One of the key reasons is that these jobs have paid well compared to others in the region, and many workers haven’t felt the need for union representation. In fact, over the years, Southern states lured foreign automakers with not just hundreds of millions of dollars in incentives but some assurance that the companies wouldn’t have to deal with the UAW if they didn’t want to.

The pitch worked. In the last three decades or so, around a dozen foreign auto plants have opened up, from Nissan and Toyota to Honda and Mercedes, among others. Collectively, they’ve created tens of thousands of jobs for the Southern economy.

Politicians warned jobs were in jeopardy

Republican leaders in the state had warned that those jobs could be lost should workers join the UAW.

“I believe it would be a big mistake for those workers to risk their future by giving up the freedom to decide it themselves and hand that over to a negotiator on their behalf,” said Tennessee Gov. Bill Lee on a visit to Chattanooga earlier this month.

The UAW’s focus on the South, backed by $40 million in spending, has drawn concern from other state politicians as well.

On Tuesday, Lee joined governors from Texas, South Carolina, Mississippi, Georgia and Alabama in a joint statement speaking out against the union drive.
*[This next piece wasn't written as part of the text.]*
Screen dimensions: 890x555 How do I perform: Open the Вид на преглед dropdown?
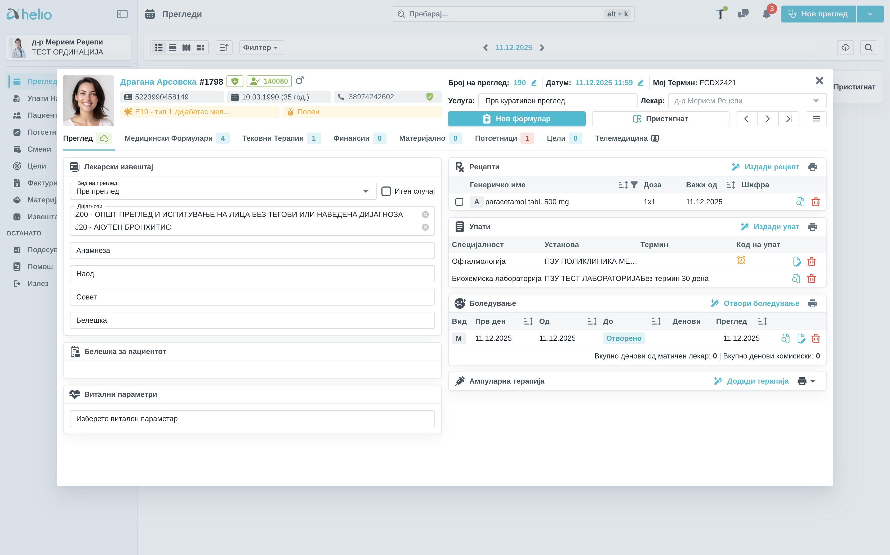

“The reality is companies have a choice when it comes to where to invest and bring jobs and opportunity,” the statement said. “Unionization would certainly put our states’ jobs in jeopardy — in fact, in this year already, all of the UAW automakers have announced layoffs.”

Tesla, which is not unionized, also announced major layoffs this week.

In a statement congratulating the Volkswagen workers on their “historic vote,” President Biden took aim at the politicians.

“Let me be clear to the Republican governors that tried to undermine this vote: there is nothing to fear from American workers using their voice and their legal right to form a union if they so choose,” he wrote.

It was the only VW plant in the world without worker representation

In a Q&A on its website, Volkswagen wrote: “We respect our employees’ right to decide this important issue through a democratic process and to determine who should represent their interests.”

Assembly worker Joshua Treece, who voted yes, said the company seemed pretty neutral as the election neared.

“The only negative stuff would have been from other employees that were against it,” he says.

The Chattanooga plant produces Volkswagen’s Atlas SUV and the ID.4, an electric SUV. Until now, it was the only Volkswagen plant worldwide without worker representation.

With the vote at Volkswagen now wrapped up, the union is turning its attention to the Mercedes-Benz plant in Vance, Ala., where a union election will begin May 13 for some 5,200 workers.